#### [O QUE SE PEDE]
Identifique todas as ocorrências do adjetivo «virtuais» no texto sobre o bailarino e o espaço do corpo, transcrevendo em cada caso a expressão que o inclui juntamente com o substantivo ou substantivos que ele qualifica.

#### [TEXTO FORNECIDO]
.....

(…) O bailarino contempla as imagens virtuais do seu corpo a partir dos múltiplos pontos de vista do espaço do corpo. Paradoxalmente, a posição narcísica do bailarino não exige um «eu», mas um outro corpo (pelo menos) que se desprenda do corpo visível e dança com ele. Graças ao espaço do corpo, o bailarino, enquanto dança cria duplos ou múltiplos virtuais do seu corpo que garantem um ponto de vista estável sobre o movimento (para Mary Wigman, dançar é produzir um duplo com o qual o bailarino dialoga).
Conivência e distância do corpo actual em relação aos corpos virtuais são assim acompanhados por uma contemplação do movimento que ao mesmo tempo o desposa e se afasta dele para adquirir uma perspectiva consistente no interior do próprio movimento. (…)

.....

#### [MATERIAL RECOLHIDO]
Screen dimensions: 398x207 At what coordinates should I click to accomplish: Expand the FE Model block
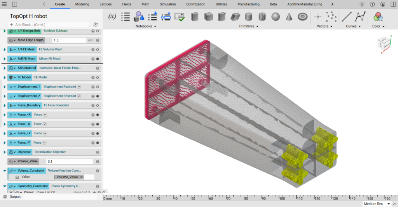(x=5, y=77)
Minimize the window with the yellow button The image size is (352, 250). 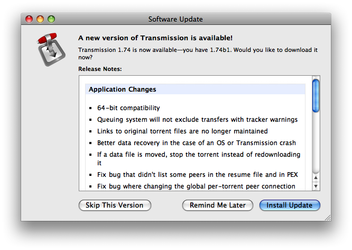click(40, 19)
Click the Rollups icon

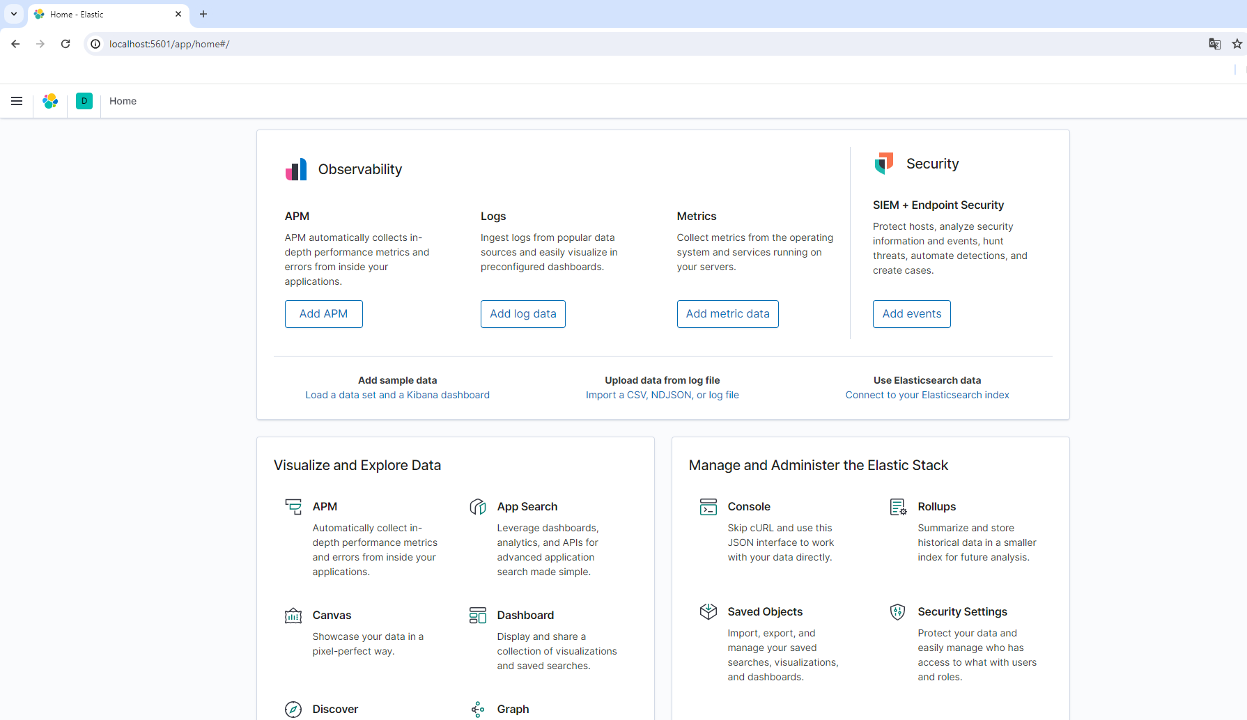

.....

#### [RESPOSTA AO EXERCÍCIO]
- «imagens virtuais»
- «duplos ou múltiplos virtuais»
- «corpos virtuais»